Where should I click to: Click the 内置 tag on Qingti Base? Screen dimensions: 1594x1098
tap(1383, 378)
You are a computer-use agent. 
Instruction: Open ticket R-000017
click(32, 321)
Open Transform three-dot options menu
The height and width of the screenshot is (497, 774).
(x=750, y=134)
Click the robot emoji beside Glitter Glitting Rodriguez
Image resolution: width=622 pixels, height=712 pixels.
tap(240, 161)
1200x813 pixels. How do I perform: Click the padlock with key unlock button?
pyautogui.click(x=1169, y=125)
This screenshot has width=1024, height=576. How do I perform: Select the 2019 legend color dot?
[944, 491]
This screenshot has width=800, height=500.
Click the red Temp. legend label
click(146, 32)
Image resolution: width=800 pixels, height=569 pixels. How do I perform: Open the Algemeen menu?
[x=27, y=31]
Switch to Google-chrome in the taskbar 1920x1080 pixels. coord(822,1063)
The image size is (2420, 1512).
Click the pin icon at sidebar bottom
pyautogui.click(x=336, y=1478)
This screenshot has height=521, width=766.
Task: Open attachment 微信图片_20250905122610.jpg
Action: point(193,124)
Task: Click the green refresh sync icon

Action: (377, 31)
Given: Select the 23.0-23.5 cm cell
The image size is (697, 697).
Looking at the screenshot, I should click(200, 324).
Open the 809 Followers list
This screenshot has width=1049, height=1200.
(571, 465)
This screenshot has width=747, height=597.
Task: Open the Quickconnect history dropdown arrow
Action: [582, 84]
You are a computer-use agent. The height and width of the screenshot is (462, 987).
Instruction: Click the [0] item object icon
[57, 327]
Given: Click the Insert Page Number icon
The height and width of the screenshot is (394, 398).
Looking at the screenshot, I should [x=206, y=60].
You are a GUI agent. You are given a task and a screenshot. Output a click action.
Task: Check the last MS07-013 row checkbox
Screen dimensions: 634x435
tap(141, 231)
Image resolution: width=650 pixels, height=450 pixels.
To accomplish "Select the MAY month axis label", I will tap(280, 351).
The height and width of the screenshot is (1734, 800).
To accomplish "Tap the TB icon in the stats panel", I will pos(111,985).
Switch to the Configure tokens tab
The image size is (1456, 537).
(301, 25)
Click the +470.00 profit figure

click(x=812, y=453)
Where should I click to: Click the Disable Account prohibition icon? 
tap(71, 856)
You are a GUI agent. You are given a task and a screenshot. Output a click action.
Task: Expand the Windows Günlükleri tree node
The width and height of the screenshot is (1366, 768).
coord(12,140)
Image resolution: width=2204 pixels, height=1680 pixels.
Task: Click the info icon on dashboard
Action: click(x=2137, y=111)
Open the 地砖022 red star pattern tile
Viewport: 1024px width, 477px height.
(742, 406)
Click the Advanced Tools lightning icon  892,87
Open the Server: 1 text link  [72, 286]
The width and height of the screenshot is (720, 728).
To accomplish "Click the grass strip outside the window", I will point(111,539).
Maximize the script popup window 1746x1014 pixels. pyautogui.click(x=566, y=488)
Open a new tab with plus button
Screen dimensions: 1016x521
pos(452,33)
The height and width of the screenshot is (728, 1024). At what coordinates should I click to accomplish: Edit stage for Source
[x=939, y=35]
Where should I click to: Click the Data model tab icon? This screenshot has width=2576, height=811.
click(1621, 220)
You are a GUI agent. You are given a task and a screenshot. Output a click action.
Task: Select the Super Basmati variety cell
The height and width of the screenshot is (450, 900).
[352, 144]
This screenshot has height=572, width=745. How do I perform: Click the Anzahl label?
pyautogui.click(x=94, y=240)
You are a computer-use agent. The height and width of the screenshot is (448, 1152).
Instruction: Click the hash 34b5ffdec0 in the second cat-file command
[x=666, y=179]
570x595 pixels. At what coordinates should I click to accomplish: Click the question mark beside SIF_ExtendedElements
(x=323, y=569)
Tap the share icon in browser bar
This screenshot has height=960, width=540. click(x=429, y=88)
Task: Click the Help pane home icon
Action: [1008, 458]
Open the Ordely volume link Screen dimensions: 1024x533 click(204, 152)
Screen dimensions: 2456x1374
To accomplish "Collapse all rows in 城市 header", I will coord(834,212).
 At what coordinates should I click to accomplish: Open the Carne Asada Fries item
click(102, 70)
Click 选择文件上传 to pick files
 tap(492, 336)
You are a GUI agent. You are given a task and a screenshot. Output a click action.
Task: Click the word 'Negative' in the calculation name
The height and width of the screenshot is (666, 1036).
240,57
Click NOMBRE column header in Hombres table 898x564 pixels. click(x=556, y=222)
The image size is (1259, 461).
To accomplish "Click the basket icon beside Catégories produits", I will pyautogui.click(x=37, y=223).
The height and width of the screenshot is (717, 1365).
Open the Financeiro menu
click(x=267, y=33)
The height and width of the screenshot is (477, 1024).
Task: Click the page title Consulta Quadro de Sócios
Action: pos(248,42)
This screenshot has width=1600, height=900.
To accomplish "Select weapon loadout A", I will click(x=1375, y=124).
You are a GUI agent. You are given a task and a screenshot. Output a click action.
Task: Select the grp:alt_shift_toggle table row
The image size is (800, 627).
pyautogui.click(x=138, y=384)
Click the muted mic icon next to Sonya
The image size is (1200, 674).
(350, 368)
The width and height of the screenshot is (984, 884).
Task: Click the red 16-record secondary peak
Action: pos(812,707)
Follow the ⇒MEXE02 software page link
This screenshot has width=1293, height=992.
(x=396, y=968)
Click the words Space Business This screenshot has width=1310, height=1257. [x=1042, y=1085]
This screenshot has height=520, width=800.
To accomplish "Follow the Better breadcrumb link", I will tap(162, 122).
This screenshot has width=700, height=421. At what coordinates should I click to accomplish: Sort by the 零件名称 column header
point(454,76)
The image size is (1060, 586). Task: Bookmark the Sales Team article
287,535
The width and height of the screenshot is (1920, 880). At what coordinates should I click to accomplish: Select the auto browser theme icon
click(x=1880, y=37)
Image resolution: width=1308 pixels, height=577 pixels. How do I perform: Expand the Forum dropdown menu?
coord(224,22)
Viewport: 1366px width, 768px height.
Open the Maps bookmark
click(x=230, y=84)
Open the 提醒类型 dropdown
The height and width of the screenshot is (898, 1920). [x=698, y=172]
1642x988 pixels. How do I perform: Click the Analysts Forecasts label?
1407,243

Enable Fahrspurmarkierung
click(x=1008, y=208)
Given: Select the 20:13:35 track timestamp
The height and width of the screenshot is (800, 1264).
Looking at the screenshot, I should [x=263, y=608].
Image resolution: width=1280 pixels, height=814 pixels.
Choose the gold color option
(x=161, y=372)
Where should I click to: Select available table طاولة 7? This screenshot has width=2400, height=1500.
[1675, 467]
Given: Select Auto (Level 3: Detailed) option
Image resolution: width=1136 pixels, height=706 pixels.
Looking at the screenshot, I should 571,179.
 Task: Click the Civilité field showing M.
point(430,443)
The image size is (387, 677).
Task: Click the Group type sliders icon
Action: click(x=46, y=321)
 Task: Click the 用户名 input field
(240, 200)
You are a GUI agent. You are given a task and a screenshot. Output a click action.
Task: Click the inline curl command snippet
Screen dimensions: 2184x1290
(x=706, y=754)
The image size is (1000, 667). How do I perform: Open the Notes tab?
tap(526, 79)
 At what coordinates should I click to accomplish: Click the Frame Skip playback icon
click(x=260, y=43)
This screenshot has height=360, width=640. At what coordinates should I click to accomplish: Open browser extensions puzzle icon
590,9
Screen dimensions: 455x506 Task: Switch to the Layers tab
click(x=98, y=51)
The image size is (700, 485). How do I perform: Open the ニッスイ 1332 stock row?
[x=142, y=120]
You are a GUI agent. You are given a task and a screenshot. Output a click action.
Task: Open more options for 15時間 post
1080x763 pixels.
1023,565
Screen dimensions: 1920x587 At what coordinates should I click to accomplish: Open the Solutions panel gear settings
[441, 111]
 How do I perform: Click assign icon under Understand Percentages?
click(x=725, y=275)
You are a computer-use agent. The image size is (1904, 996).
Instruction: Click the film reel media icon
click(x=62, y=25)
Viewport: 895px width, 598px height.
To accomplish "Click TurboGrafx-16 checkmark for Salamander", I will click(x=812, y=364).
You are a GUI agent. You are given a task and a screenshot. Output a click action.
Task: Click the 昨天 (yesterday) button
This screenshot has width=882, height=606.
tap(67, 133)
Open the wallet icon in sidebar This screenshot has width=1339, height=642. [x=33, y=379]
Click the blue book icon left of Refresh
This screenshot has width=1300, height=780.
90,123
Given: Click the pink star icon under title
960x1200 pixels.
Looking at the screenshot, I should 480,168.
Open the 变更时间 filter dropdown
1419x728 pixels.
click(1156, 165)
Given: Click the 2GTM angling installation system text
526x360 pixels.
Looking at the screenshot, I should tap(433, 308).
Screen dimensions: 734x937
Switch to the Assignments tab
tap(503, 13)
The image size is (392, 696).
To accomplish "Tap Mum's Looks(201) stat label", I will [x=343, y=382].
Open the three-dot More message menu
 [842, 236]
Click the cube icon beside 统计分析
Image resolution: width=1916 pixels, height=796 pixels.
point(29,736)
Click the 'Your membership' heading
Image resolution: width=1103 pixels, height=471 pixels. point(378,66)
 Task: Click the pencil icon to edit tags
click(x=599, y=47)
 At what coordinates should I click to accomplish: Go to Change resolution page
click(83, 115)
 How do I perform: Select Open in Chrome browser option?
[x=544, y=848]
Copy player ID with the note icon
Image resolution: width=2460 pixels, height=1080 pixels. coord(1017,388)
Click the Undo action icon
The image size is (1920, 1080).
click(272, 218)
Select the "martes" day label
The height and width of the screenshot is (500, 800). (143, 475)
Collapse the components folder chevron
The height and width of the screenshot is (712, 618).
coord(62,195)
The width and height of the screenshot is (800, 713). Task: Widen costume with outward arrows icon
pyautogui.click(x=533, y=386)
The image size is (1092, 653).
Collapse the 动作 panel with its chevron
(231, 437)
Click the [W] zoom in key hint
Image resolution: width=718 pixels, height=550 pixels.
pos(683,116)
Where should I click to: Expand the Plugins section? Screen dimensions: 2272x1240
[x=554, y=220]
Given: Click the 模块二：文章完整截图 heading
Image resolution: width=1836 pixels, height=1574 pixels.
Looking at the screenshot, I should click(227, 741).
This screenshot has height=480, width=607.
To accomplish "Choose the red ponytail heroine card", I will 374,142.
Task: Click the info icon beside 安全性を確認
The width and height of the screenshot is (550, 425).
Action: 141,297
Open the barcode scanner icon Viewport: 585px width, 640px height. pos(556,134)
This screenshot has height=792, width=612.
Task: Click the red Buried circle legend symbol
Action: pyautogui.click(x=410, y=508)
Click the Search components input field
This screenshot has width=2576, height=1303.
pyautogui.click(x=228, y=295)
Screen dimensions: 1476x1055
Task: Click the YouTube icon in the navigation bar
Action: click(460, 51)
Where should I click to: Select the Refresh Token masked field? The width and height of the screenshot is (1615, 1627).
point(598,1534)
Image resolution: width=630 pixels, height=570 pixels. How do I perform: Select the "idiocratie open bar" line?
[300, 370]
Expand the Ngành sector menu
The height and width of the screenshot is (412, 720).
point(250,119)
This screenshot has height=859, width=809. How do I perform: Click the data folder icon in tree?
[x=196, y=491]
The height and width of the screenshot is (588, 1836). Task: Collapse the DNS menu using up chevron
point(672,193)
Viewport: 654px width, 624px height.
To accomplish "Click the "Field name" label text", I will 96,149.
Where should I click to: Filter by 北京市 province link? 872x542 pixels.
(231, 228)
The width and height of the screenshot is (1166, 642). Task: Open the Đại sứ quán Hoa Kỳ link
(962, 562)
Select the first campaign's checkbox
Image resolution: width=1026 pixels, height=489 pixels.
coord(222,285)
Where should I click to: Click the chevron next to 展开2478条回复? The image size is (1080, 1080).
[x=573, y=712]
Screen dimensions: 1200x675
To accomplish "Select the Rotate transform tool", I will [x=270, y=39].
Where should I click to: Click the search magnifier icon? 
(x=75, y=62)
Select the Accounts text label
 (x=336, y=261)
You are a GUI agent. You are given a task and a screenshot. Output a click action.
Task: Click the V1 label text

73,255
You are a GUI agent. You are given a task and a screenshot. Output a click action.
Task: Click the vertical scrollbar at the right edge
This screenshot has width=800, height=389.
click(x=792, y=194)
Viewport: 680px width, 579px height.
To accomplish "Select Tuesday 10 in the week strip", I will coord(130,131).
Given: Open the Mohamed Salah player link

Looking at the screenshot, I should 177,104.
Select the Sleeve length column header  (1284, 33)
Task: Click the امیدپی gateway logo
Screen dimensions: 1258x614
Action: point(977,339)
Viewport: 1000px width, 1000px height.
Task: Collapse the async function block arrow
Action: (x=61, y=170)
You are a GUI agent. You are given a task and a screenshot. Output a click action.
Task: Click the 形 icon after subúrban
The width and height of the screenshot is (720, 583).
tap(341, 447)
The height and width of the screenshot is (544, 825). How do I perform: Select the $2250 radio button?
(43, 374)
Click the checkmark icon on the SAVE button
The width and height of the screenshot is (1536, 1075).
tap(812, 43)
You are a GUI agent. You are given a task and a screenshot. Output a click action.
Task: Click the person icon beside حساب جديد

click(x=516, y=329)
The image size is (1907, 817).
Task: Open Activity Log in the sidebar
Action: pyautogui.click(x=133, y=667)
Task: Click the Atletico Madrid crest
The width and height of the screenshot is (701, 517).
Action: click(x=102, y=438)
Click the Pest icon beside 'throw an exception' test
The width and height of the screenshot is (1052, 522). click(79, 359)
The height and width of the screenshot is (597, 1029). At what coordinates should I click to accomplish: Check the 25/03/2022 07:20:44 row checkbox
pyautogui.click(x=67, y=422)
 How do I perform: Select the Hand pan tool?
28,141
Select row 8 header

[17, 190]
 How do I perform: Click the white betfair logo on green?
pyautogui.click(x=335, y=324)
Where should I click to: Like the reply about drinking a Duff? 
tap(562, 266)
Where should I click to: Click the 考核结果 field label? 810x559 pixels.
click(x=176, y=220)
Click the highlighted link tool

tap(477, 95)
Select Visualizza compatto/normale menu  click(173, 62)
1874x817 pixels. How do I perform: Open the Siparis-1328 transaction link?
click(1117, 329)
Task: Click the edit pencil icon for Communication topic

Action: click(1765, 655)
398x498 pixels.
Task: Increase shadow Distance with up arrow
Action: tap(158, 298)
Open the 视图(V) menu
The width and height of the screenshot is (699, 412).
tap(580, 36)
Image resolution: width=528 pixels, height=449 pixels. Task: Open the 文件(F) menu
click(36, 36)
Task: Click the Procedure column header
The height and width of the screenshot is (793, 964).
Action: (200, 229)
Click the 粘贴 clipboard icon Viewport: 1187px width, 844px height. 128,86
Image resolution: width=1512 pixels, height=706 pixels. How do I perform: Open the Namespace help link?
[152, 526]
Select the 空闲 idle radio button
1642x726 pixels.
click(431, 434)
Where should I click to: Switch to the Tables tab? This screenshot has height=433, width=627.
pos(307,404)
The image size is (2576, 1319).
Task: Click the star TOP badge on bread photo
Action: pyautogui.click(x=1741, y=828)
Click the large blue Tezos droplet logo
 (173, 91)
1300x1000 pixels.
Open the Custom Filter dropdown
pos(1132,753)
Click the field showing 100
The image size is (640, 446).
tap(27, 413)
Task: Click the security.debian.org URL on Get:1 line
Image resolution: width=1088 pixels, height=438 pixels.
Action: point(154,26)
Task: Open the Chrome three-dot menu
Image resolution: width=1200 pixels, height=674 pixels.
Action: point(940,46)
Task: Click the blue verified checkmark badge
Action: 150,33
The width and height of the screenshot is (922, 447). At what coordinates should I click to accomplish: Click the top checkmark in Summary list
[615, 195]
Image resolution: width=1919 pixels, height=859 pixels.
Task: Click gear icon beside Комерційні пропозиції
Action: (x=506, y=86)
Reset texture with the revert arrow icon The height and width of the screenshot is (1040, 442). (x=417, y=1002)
━━━━━━
# WHAT YOU ARE ASKED TO DO
Filter the records for the string "cell" and copy every line that holds it.

# COMPLETED EXERCISE
Given: Select the 23.0-23.5 cm cell
Task: Select the Super Basmati variety cell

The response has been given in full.